◆ **Excerpted passage**

Stacked PRs (Dependent Feature Chains)

Use stacked PRs when a feature depends on another feature that hasn't merged to main yet. Each PR in the stack targets the previous branch instead of main.

When to Use

Feature B requires infrastructure created by Feature A (e.g. a new subnet added in A is referenced in B)
Breaking a large change into reviewable, incremental PRs
Multiple developers working on sequential pieces of a story

How It Works

Create feat/base-network from main → open PR #1 targeting main
Create feat/add-apim-policy from feat/base-network → open PR #2 targeting feat/base-network
Each PR triggers pr-open.yml independently for lint and plan
Merge PR #1 first (bottom of the stack) — this triggers merge-main.yml
Retarget PR #2 to main and rebase onto updated main
Merge PR #2 — triggers another merge-main.yml run with its own semver tag

main ─────────────────────────┬───────────────────┬──────►
   \                          │ merge PR #1        │ merge PR #2
    └─ feat/base-network ─────┘   (v1.3.0)        │
         \                                         │
          └─ feat/add-apim-policy ─── rebase ──────┘
                                                 (v1.4.0)

Important: Always merge bottom-up. If you merge PR #2 before PR #1, the diff will include both sets of changes and the base branch won't exist in main yet. After merging the base PR, rebase the dependent branch onto main to pick up any squash-merge differences before merging.

CI Behaviour: Each PR in the stack runs pr-open.yml against test. The plan for PR #2 will show changes from both branches while PR #1 is open (because the diff includes the base). After PR #1 merges, re-running PR #2's checks shows only its own changes. Each merge to main produces its own semver tag.

Release PRs (Bundled Multi-Feature Releases)

Use a Release PR when multiple developers are working on separate features that should ship together as a single coordinated release. All feature branches merge into a shared release branch, which then opens one PR to main.

When to Use

A planned release includes work from multiple developers across different modules
Features need integration testing together before merging to main
You want one semver tag to represent the entire release bundle (e.g. a sprint deliverable)
Coordinating breaking changes that span multiple Terraform stacks

How It Works

Create a release branch from main: release/sprint-42 (or release/apim-v2, etc.)
Developers create feature branches from the release branch:
- feat/new-tenant-config → PR targeting release/sprint-42
- feat/apim-rate-limits → PR targeting release/sprint-42
- fix/dns-zone-ttl → PR targeting release/sprint-42
Feature PRs are reviewed and merged into the release branch (these merges do not trigger merge-main.yml since they don't target main)

◆ **Instructions for the task**
Copy the part of the stacked and release PR passage starting at "Release PRs (Bundled" and ending at "(or release/apim-v2, etc.)".

◆ **Material provided**
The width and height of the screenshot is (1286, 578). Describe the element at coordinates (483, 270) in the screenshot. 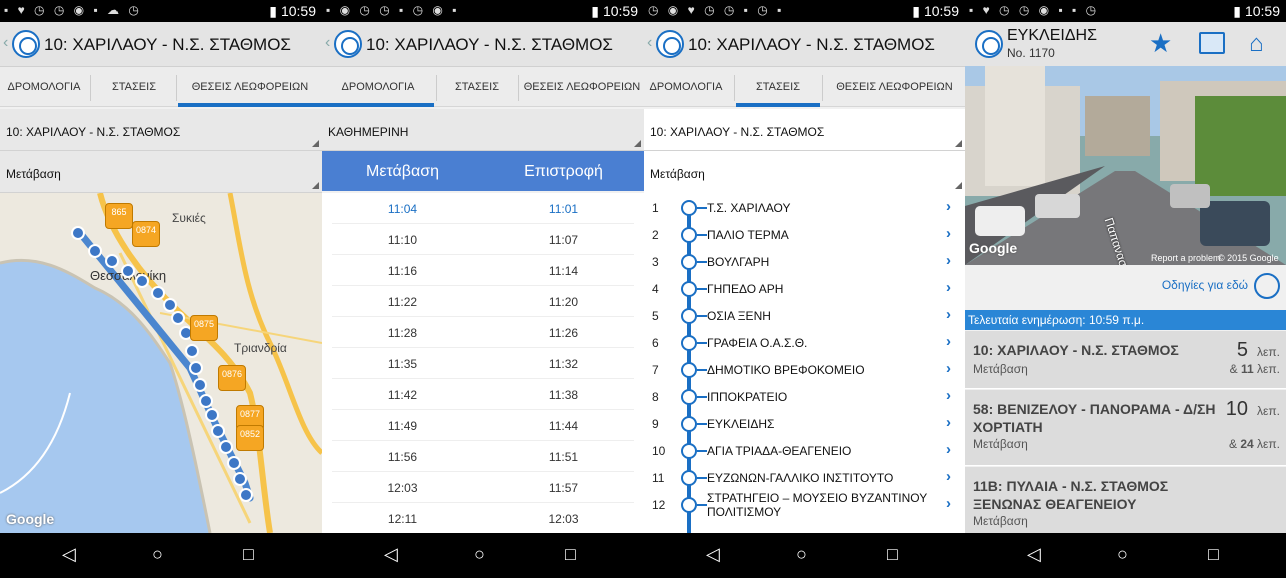

I see `schedule-row: 11:16 11:14` at that location.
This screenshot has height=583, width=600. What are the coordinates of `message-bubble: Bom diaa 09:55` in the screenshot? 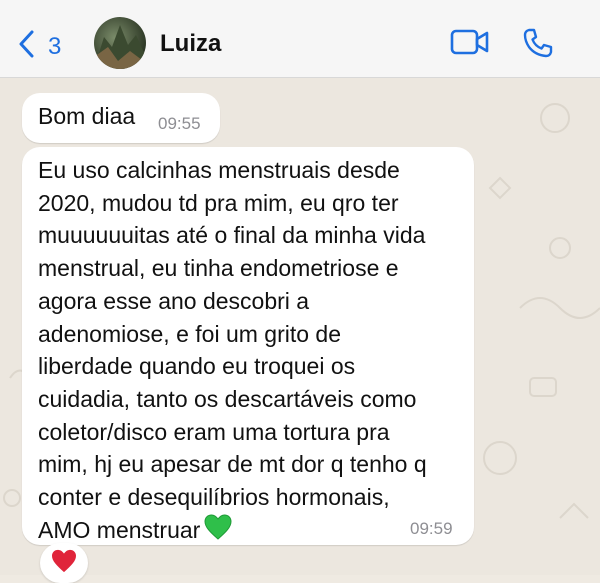 It's located at (121, 118).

◆ **Written solution**
Release PRs (Bundled Multi-Feature Releases)

Use a Release PR when multiple developers are working on separate features that should ship together as a single coordinated release. All feature branches merge into a shared release branch, which then opens one PR to main.

When to Use

A planned release includes work from multiple developers across different modules
Features need integration testing together before merging to main
You want one semver tag to represent the entire release bundle (e.g. a sprint deliverable)
Coordinating breaking changes that span multiple Terraform stacks

How It Works

Create a release branch from main: release/sprint-42 (or release/apim-v2, etc.)